To see the dancing with dojox grid, download dancinggrid.doc, change the extension to .html and open it in IE7/8. This assumes that you have all the dojo libraries under dojo/ directory.
Sunday, July 5, 2009
Honor killing of the 17 year old girl Dua (Du'a) Khalil Aswad in Iraq
Moving this post from my blog
I met Dr. Sureya Sayadi a couple of days ago at a restaurant in Fremont. We had quite a heated debate,I disagree with a lot of what she believes in, she did have some valid points though. Here is the video from her website. CNN couldn't show more than two minutes of it, here you can see the whole 10 minutes.
Video of honor killing of Du'a Khalil in Iraq
Warning: This video contains extremely disturbing images.
If you thought there was a limit to the barbarism man is capable of, think again. A 17 year old Kurdish girl by the name of Du'a is stoned to death for allegedly having an affair with a sunni boy. She is dragged to the middle of a bazaar by her own cousin and then brutally stoned to death while a large crowd of men not only watch but actively participate in the act. It is important to note that despite the chants of Allah-O-Akbar in the movie, this murder has nothing to do with Islam. Also this was not done in the name of Islam. The Yezidi tribe that this poor girl belonged to is held captive by its savage traditions. Yezidis have been persecuted for centuries by many different civilizations. Even after many migrations and forced Islamization by the Ottomans, they have kept their traditions.
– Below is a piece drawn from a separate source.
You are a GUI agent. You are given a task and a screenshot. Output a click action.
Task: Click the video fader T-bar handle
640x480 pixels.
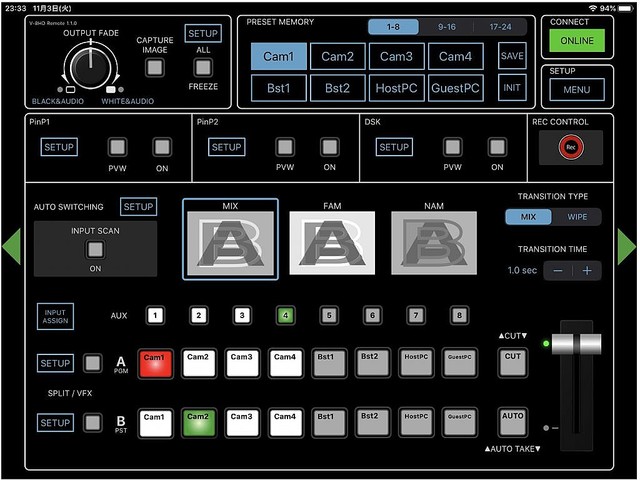click(576, 345)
What drives an otherwise sane human being to ruthlessly kill another person and that too one of his own family? Is it honor? But what is honor anyway and why is it restored by taking a human life. Generally we like to shrug away such incidents as acts of savagery by the illiterate, the unenlightened among us. Depending on the flavor of stereotyping you subscribe to, you might be inclined to think that this was just another barbaric act by the savage Arabs. Such simple explanations, however, are constantly being challenged in the world we live in. We can't explain it that easily, there probably isn't one size that fits all. What drives a student in a prestigious institution such as Virginia Tech to systematically murder so many of his class mates is probably a very different emotion than the one that motivates a suicide bomber in Baghdad to take his life. or is it? Would a terrorist be able to do it if he didn't have the comfort of a gun or a bomb to shield himself with, if instead all his victims were tied down and he had to stone and maim each one to death. Would he be able to bear the screams of innocent children. The men who participated in stoning this innocent girl or those that slaughtered Daniel Pearl are at some level more savage than the suicide bombers or the carpet bombers. They don't have to visualize the consequence of their action, they can see it. They have to live it and live with it. And yet they do it.
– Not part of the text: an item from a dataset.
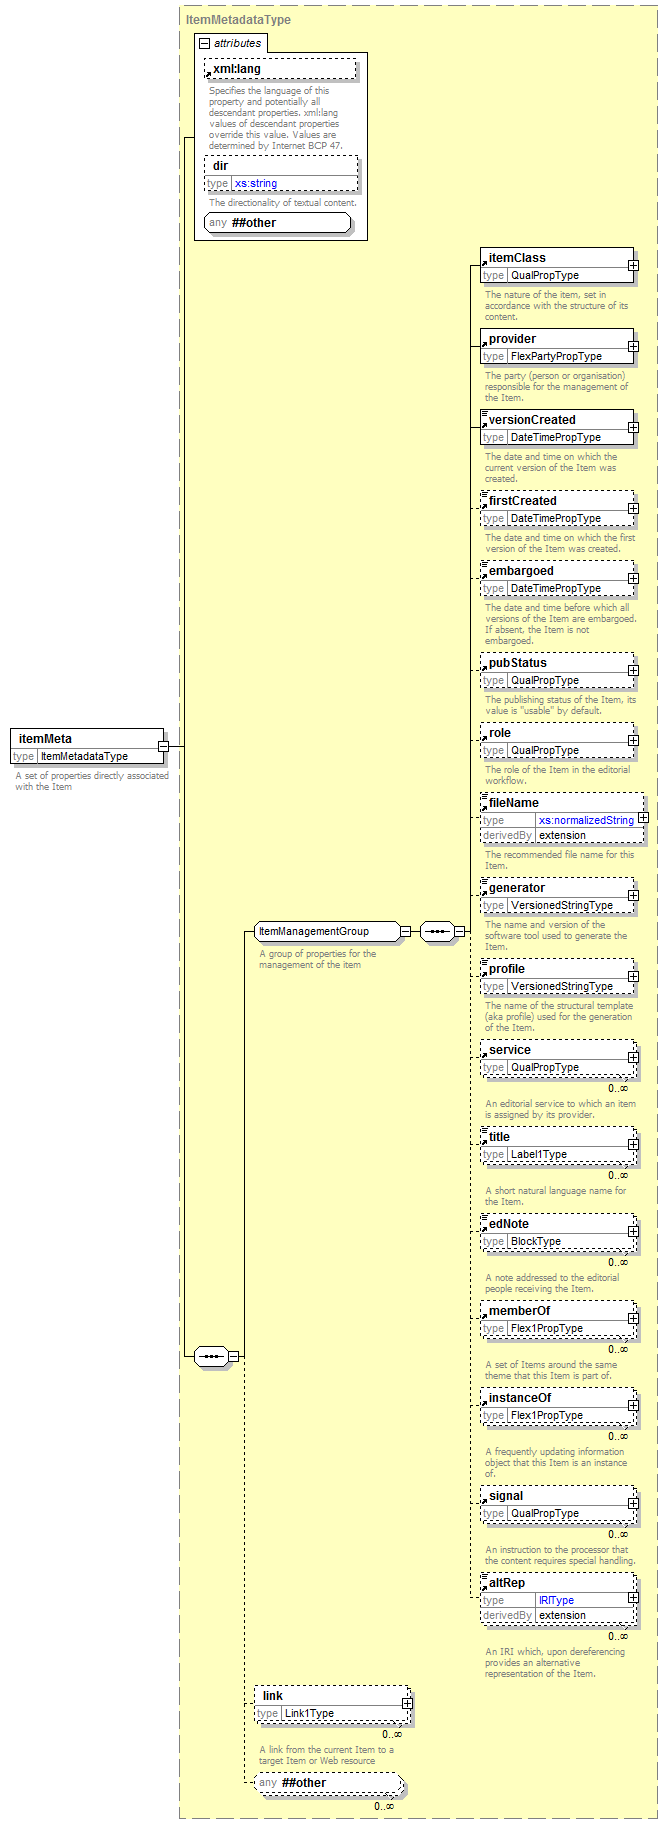Expand the versionCreated plus icon
Image resolution: width=668 pixels, height=1824 pixels.
633,428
This should remind us once again how fundamentalist beliefs in any ideology be it religious, tradition, nationalism or caste can drive men to commit unspeakable acts of horror. We witnessed that in Holocaust against the Jews, US plundering in Viet Nam, Pakistanis slaughtering Bengalis, genocide of Muslims in Bosnia and of Tutsis in Rawanda and last but not least the ongoing genocide in Darfur. Actors change yet the plot remains the same.
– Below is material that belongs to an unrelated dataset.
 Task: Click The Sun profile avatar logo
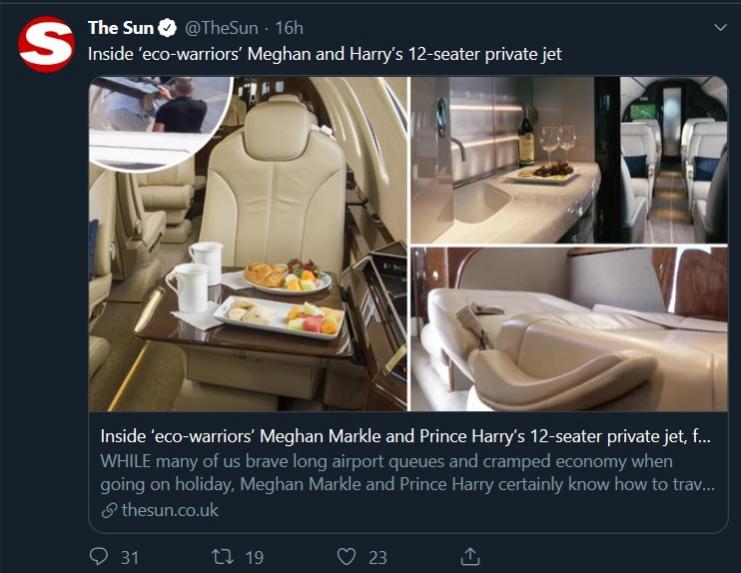tap(47, 44)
Is it really ideology though, I am not so sure. Would a suicide bomber still be impelled solely by his beliefs to take so many lives if he was *not* to become a hero in his own community. Is it his way of standing out, if not in life then in death. Is he thus at the core driven by the same emotion that drives a painter to paint a master piece? I don't think it's only the seventy virgins, they are the consequence not the cause. At the end of the day, it's very selfish, very worldly. Religion, God, Tradition, etc. are all slogans, excuses used to pacify one's own conscience. It's not even revenge, revenge is futile unless it's accompanied by glory. "Honor" needs an audience, it's not won and lost in isolation.